She stood very still so as not to disturb them, her back
against the sturdy trunk of a beech tree, her arms stretched
out about it behind her to enjoy its rough texture through
her thin gloves—so thin, in fact, that the left thumb
and right forefinger had already sprung a leak. She drank in
the beauty and peace of her surroundings and ignored the
cold, which penetrated her almost threadbare cloak as if it
was not even there, and set her fingers to tingling.
She looked down upon Covington House, her favorite
building in Barton Coombs. It was neither a mansion nor a
cottage. It was not even a manor. But it was large and
square and solid. It was also deserted and had been since
before she came here to live two years ago. It was still
owned by the Hunt family, about whom she had heard many
stories, perhaps because Vincent Hunt, the only son, had
unexpectedly inherited a title and fortune a few years ago.

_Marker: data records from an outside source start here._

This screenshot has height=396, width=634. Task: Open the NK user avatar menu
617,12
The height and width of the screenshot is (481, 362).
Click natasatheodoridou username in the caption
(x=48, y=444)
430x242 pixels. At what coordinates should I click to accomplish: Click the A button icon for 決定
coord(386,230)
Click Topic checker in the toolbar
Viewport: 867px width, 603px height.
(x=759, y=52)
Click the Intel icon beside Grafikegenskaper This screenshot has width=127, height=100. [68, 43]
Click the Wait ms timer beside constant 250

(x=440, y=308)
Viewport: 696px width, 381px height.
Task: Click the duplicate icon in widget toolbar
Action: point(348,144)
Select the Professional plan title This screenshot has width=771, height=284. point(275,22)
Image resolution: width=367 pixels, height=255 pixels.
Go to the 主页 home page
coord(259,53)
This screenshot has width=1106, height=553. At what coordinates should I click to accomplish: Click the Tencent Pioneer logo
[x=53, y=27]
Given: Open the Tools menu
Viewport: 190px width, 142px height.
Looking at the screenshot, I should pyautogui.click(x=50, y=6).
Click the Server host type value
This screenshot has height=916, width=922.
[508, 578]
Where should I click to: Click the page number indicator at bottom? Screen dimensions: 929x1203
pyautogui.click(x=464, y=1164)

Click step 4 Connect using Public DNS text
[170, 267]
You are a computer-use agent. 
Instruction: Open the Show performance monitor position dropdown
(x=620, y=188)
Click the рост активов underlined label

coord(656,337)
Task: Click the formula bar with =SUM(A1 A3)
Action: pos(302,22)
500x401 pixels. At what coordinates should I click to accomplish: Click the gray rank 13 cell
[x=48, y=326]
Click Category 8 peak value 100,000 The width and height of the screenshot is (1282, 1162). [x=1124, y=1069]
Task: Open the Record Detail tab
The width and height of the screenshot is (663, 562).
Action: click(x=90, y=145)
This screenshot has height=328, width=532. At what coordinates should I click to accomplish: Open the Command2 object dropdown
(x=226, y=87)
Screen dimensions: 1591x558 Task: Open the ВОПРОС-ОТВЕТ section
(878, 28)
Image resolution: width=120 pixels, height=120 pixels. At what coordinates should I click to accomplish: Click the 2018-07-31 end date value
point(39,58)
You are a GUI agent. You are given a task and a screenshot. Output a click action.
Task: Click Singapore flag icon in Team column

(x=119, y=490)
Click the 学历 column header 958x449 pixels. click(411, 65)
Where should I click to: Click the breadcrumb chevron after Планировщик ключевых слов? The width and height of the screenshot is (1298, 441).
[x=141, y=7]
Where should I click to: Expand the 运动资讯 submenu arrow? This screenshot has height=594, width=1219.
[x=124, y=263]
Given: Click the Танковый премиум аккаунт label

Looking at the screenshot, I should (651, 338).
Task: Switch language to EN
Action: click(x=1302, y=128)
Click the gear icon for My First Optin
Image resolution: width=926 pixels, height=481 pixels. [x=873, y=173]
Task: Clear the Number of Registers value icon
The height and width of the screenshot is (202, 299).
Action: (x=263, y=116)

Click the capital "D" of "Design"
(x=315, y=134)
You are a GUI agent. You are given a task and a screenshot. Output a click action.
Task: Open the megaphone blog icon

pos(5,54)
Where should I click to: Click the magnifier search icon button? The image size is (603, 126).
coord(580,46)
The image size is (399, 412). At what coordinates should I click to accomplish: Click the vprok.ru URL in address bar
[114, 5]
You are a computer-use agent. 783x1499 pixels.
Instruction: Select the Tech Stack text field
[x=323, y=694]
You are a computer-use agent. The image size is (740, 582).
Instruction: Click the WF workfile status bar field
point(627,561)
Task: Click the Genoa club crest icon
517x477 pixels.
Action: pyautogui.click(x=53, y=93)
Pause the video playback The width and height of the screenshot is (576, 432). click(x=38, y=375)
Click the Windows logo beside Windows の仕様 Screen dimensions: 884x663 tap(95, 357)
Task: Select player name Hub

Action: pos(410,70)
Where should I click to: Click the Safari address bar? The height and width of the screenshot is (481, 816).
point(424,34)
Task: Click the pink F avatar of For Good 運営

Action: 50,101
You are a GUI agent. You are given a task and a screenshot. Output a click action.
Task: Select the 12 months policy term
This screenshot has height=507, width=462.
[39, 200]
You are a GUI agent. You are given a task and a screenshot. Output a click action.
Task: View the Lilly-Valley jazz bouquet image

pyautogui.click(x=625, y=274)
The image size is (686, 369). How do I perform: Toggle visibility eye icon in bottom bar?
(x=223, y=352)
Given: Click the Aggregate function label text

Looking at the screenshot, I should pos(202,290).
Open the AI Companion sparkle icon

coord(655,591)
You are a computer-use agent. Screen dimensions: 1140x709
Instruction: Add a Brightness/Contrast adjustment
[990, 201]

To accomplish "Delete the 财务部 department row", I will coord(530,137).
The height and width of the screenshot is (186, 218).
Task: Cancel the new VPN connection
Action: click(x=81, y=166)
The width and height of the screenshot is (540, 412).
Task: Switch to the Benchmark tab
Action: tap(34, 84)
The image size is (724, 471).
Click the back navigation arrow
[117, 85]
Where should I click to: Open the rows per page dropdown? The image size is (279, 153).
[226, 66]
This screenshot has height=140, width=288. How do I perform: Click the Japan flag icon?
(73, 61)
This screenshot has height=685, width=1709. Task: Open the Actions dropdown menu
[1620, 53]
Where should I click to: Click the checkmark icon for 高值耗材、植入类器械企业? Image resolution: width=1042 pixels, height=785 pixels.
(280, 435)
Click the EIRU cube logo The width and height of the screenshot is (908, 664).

It was the stuff of fairytales, except that it had a sad
component too, as many fairytales did.
She liked to look at the house and imagine it as it
might have been when the Hunts lived there—the
absent–minded but much–loved schoolmaster, his
busy wife and three pretty daughters, and his exuberant,
athletic, mischievous son, who was always the best at
whatever sport was being played and was always at the
forefront of any mischief that was brewing and was always
adored by old and young alike—except by the Marches,
against whom his pranks were most often directed. She liked
to think that if she had lived here then, she would have
been friends with the girls and perhaps even with their
brother, even though they were all older than she. She liked
to picture herself running in an out of Covington House
without even knocking at the door, almost as if she belonged
there. She liked to imagine that she would have attended the
village school with all the other children, except Henrietta
March, her cousin, who had been educated at home by a French
governess.
She was Sophia Fry, though her name was rarely used.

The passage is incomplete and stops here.